Why I’ve Been Taking Pictures of the Back of my Head…

I’ve been taking photos and video of the back of my head for around 8 months now. It began post chemo when my hair began to thin. Just the odd sneaky shot to see how things were looking back there. Scrutinized and then deleted for fear of being caught.

The weekend when I began to malt more than a siberian husky co-incided with a volleyball tournament at school. As I sat in the bleachers trying desperately not to run my fingers through my hair I thought about the people sitting behind me. Had they noticed that I was mid moult, that my hair was no longer shoulder length but yet there it was all over my shoulders, literally.

Each morning throughout the following week I’d collect clumps and lumps of hair and put it into a bag. It was a process I did completely and entirely on my own. I didn’t share it with my children or husband – it was something I knew I had to walk myself through. There would be no elaborate shaving ceremony. No today’s the day!

I’m a nervous giggler. If the situation gets serious I’ll be the one to crack a joke, or get the giggles. I giggled as I walked down the aisle towards G. I’ve run from danger in hysterical laughter. The rush of adrenaline that came with “we’re going to be in so much trouble” as a teen would have me snorting out loud.  Which is possibly why I giggled as the new me appeared in front of the mirror. I looked ridiculous with my patches of random hair. There was nothing empowering, just dread and fear. It was the beginning of being recognised as a person with cancer.

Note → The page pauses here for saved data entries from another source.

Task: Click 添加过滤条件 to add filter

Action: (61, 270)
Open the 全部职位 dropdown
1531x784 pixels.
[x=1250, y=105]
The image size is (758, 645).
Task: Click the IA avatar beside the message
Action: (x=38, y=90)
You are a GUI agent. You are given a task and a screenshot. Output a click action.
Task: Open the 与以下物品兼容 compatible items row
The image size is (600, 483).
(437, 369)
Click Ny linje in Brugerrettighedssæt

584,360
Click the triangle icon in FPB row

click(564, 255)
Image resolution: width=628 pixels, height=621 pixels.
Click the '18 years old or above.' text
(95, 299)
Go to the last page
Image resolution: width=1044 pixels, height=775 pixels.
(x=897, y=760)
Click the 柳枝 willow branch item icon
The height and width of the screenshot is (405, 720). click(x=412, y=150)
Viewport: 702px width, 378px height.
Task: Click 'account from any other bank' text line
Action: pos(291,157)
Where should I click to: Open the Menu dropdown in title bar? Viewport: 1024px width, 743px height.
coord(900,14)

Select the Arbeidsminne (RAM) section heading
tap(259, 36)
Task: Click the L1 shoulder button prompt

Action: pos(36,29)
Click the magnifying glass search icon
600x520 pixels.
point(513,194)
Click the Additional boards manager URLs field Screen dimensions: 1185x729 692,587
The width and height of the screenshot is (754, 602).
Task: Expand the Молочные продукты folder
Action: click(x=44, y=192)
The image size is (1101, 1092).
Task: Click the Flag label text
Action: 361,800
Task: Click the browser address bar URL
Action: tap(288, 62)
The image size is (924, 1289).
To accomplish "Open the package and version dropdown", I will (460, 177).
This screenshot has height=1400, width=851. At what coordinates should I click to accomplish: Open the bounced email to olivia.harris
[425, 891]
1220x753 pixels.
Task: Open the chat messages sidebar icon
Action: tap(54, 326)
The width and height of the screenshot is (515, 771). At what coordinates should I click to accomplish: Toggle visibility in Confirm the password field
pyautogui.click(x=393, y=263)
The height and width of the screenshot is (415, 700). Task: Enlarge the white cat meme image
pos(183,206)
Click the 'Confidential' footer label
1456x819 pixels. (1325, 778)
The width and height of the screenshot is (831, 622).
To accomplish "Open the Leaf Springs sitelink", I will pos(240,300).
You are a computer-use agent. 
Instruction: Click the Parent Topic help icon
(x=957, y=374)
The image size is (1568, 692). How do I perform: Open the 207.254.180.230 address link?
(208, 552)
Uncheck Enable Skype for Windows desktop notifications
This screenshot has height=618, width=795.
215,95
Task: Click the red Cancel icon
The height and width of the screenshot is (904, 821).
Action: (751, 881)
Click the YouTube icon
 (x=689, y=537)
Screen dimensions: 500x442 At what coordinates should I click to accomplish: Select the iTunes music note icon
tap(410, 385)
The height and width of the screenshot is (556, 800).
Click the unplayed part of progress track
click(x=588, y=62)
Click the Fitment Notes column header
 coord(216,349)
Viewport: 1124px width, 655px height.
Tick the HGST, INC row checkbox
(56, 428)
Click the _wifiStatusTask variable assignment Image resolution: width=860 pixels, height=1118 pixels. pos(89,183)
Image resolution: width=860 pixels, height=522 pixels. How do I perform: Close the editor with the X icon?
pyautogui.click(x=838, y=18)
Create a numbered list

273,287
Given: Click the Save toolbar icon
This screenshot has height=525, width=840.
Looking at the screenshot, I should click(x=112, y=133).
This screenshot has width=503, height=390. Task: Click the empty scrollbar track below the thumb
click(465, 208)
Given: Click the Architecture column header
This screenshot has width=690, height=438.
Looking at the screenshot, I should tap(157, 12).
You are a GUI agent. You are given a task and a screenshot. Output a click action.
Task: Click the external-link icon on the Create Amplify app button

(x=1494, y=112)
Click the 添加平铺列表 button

I was no longer one of those people who couldn’t imagine what it was like to hear the words.

“You have cancer.”

With the treatment now over, and an inch of growth, a new conversation has begun.

I’ve been stumbling across the explanation. Whether it’s for my very short hair, my absence at an event, or my lack of fitness. There comes a time when I feel an explanation is needed. That I’m hiding something if I don’t fess up.

I was diagnosed with cancer last August…

I had a little bit of cancer removed last year…

I finished some treatments in February…

The yoga teacher looked confused. The fellow parent suddenly understood why I’d missed the kid’s concert. The university clerk paused, apologised, and said she’d get back to me.

My hair will grow, my scar will fade, friends will forget.

Maybe one day the thought will disappear from the back of my mind, just like the pictures of the back of my head.